The truth of the Doors history: The Doors needed a frontman uninhibited by playing a guitar or keyboard. They desperately needed a singer who utilized their body as an instrument; who utilized the microphone as a fifth limb — like Morrison. In the pages of The Ghosts of Jim Morrison, the Phantom of Detroit, and the Fates of Rock ’n’ Roll, the book investigates the auditions and abortive Doors reinventions with British-blues vocalists Terry Reid, Kevin Coyne, Jess Rodin, and Howard Werth. It is even speculated and rumored by Doorsphiles that Doug Yule was in the running — which is discussed at length in the pages of Tales from a Wizard: The Oral History of Walpurgis, through the insights of the world’s definitive Doors’ biographer, Jim Cherry, and Italy-based Doors tribute vocalist, Alex Raga.
Prior to the Phantom’s involvement with the Doors, the two widely documented attempts to reconstitute the band occurred with Iggy Pop — and Terry Reid.
Unknown to American audiences, Terry Reid was a respected British blues singer and songwriter who turned down the lead vocalist position in two of the earliest and biggest hard-rock bands of the early Seventies. First, Reid rebuffed Jimmy Page’s New Yardbirds — a job that went to Robert Plant as the band morphed into Led Zeppelin. Reid then rejected an offer of replacing Rod Evans in Deep Purple (Evans provided the lead vocals on their first hit, “Hush”) — the job went to Ian Gillan and Deep Purple ruled the charts with “Smoke on the Water” and “Highway Star.”
The respect afforded Terry Reid in England came as result of his band, the Jaywalkers, opening for the Rolling Stones at Royal Albert Hall in 1966. Reid eventually toured as a solo artist across the U.S as an opening act for Cream in 1968 and the Rolling Stones in 1969, along with an appearance at 1969’s Miami Pop Festival in the United States.

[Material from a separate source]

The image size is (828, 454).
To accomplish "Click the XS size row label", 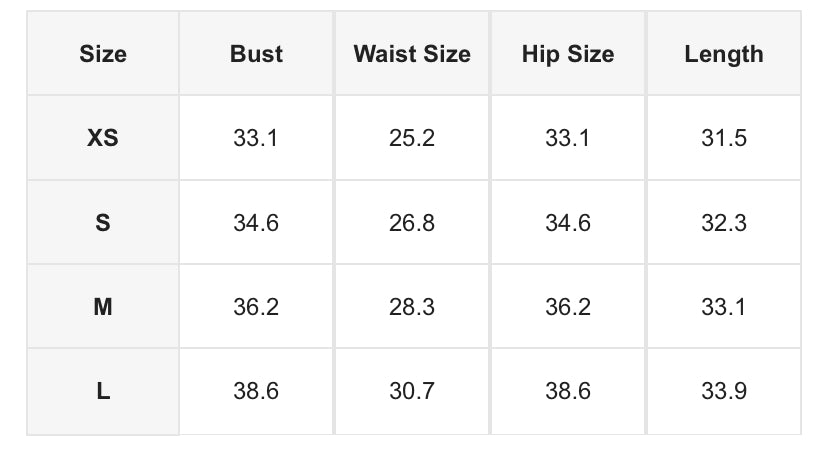I will 103,138.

The considerations of Terry Reid and Iggy Pop as Morrison’s replacement appear in James Riordan’s Break on Through: The Life and Death of Jim Morrison. In fact, Riordan’s book states that, in addition to Pop and Reid, the Doors courted “others.” Although Riordan failed to expand on who the “others” were — one of those courted singers was the Phantom.
While the first Jim-less album by the Doors, Other Voices (1971), reached the American Top Thirty, and its accompanying single, “Tightrope Ride,” reached the upper-seventies on the singles chart, their second album, Full Circle (1972), fared worse. The album barely scraped the American Top Seventy, while the album’s lead single, “The Mosquito,” stalled in the lower regions of the Top One Hundred singles chart. Obviously, fans were intolerant of Manzarek and Krieger as lead vocalists, so the Doors headed to England in 1973 to audition replacements, working with two neo-folk/progressive-rock vocalists: Kevin Coyne of Siren and Jess Roden of Bronco.
However, prior to extending a job offer to Terry Reid, and prior to Jim Morrison’s death, Internet-based Doorsphiles insist Manzarek and company first extended a job offer to Michael J. Stull, the frontman for California’s the Wackers. Also managed by Bill Siddons and signed to Elektra Records, the Wackers, critically compared to the Hollies and Crosby, Stills, Nash and Young, issued 1971’s Wackering Heights and 1972’s Hot Wacks. The rumors state that shortly after Jim Morrison’s 1971 move to Paris, Siddons and the band feared Morrison would not return to record a follow-up to L.A Woman and “hired” Stull. Be it fact or rumor, the plans for Stull to front the Doors failed, resulting in Manzarek and Krieger sharing lead vocals on 1971’s Other Voices, their first post-Morrison effort.
Regardless of Terry Reid’s work with the Jaywalkers and his connections to the Rolling Stones and the Doors, and touring as an opening act in America during the late sixties with Cream and the Rolling Stones, his solo career never achieved a foothold in America. Only the most discerning Doors, Rolling Stones, or hard-core British blues-rock fans knew of Reid’s existence.
Then along came a Hollywood movie that included a new band just breaking in America — on the film’s soundtrack. While the movie bombed in theatres, it found a new life through a perpetual rotation on a nascent U.S ’80s cable movie network known as HBO — Home Box Office. It was through those repeated movie viewings that teenaged audiences not only discovered that band, but also the writer of the song appearing on the soundtrack.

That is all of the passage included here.